In the present instance the additional collimator 164 is secured directly against
the detector 44E as this maximizes effectiveness, minimizes collimator size and facilitates
positioning and support of the collimator. Secondary or scattered X-rays which are
traveling in the general direction of the detector but at angles other than that of
the X-rays from the primary collimator 29E are absorbed by the additional collimator
164 and thus do not produce erroneous signals in the detector. Under some circumstances,
notably where the subject to be imaged is not a living organism for which radiation
dosage should be minimized, the additional collimator 164 may be used without the
primary collimator 29E. Either collimator alone is capable of limiting X-ray transmission
from the tube to the detector to a single path at a given instance in order to enable
the production of an image. However, where the subject is a living organism, the presence
of a collimator between the subject and the X-ray tube is beneficial in that it suppresses
X-rays which are not directed towards the subject along the particular path from which
meaningful image data can be obtained.
[0105] While the operation of the system has been discussed primarily with reference to
obtaining an instantaneous radiographic image at the screen of the visual.display
device 17 of Figure 13, it should be Understood that the electronic signals carrying
the image data and which are transmitted to terminals 79, 83 and 86 in Figure 13,
may alternately or at the same time be stored on magnetic tape or by other means for
later reproduction of an image.

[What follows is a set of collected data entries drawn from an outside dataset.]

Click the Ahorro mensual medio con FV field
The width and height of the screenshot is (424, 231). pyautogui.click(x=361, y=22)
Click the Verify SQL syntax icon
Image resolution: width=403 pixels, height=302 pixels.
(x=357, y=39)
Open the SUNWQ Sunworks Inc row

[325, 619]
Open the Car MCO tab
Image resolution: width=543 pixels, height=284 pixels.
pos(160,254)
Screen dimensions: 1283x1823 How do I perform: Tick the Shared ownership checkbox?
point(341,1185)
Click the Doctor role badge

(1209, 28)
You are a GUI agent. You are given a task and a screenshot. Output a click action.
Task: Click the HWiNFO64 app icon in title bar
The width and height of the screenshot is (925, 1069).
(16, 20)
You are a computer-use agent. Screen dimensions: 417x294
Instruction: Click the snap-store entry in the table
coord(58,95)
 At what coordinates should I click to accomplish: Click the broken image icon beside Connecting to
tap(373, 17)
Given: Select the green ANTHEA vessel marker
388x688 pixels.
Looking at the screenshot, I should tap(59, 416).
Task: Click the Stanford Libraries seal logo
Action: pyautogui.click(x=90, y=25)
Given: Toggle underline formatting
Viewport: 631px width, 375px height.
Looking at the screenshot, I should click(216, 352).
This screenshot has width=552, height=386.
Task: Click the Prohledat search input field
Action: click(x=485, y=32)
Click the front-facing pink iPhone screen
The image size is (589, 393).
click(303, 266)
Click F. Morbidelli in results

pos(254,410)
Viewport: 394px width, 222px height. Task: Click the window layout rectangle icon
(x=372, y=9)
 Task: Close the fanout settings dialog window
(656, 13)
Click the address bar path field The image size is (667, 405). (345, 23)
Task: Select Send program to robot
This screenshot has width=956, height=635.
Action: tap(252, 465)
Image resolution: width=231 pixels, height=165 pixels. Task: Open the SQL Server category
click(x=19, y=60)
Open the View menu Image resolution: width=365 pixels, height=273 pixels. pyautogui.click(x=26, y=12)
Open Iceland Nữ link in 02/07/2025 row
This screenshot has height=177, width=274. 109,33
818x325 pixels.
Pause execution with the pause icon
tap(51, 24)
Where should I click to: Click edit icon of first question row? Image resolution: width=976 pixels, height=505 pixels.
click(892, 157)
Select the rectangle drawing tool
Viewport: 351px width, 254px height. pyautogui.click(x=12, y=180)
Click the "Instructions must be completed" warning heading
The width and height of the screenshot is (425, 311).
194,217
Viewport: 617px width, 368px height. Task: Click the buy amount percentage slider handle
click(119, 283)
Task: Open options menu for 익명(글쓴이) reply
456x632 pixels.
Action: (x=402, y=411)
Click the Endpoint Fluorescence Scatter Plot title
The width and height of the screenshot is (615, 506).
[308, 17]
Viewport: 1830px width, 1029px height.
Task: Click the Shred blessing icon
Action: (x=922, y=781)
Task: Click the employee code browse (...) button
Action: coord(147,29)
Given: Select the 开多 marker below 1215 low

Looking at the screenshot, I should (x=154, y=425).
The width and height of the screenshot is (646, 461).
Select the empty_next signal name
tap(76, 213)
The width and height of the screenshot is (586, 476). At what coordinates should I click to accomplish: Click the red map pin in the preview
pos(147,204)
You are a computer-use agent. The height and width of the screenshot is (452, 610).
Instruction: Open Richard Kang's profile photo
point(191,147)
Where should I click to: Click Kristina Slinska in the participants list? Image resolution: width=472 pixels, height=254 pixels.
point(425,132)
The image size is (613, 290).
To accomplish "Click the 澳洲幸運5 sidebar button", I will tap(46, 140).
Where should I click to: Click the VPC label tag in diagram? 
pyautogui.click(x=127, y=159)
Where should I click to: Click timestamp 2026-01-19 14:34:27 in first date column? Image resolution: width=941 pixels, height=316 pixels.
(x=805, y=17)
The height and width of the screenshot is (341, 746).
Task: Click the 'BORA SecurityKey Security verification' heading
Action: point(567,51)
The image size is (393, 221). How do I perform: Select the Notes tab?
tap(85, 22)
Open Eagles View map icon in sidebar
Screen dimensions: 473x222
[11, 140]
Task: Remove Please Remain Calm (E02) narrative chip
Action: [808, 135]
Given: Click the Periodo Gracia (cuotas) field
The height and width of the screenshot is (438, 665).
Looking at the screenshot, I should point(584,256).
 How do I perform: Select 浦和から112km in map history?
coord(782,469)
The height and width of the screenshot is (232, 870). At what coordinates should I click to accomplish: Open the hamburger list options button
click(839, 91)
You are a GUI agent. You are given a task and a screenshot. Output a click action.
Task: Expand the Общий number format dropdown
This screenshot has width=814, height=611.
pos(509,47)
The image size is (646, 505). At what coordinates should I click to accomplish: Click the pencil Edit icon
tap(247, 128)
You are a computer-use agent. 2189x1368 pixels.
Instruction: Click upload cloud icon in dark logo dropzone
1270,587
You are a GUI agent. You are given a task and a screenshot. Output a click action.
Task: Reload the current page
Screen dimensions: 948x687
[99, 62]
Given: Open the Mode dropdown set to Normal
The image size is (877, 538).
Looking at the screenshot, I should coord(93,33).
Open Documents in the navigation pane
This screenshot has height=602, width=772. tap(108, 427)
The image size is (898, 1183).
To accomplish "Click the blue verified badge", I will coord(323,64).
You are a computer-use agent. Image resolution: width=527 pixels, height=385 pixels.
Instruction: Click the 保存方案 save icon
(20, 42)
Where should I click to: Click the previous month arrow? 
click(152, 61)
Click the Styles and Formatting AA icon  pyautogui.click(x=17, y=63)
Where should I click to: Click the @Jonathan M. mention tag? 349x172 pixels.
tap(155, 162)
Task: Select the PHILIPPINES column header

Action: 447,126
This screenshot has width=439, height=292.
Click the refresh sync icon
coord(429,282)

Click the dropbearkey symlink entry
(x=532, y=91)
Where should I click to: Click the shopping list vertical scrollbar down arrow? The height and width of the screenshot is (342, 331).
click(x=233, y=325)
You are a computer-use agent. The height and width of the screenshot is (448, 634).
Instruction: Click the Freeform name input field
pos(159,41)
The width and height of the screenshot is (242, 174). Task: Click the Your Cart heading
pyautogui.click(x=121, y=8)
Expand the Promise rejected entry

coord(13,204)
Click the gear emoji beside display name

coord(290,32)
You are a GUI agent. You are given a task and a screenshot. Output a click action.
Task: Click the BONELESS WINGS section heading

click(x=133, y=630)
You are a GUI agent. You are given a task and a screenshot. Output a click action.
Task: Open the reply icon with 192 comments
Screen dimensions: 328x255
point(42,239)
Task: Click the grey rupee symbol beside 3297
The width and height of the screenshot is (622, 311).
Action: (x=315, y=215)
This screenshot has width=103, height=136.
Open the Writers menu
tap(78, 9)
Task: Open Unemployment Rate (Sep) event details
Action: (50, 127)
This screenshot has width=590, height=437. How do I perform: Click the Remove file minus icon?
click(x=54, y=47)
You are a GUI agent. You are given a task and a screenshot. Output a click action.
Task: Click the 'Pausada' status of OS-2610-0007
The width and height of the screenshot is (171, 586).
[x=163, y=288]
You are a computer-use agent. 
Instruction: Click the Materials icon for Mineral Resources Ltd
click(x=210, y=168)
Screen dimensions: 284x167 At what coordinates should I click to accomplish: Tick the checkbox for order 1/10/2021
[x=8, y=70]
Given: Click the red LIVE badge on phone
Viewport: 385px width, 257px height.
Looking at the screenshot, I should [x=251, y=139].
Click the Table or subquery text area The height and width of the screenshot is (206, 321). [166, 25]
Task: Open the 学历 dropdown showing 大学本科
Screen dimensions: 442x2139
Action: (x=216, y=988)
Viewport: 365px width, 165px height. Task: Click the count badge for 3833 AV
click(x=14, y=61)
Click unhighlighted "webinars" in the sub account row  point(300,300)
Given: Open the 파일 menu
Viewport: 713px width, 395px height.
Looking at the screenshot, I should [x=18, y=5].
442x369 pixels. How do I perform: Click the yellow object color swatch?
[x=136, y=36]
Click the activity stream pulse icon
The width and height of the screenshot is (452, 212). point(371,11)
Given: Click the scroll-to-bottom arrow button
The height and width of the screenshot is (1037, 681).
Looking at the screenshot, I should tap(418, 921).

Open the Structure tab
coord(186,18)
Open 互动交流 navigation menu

Any of the various image-enhancement techniques as
employed, for example, in the processing of video signals in television systems or
in computed tomography may also be utilized to enhance the image, to emphasize certain
image characteristics or to create specialized image displays. Similarly, the image
displayed at the screen 18 of visual display device 17 may be photographed to provide
a permanent radiograph. Techniques for storing and processing signals from a scanning
X-ray system of this general type in these ways are described in applicant's prior
United States Patent . No. 3,949,229. "
[0106] While the invention has been described with respect to certain specific embodiments,
numerous modifications are possible and it is not intended to limit the invention
except as defined in the following claims.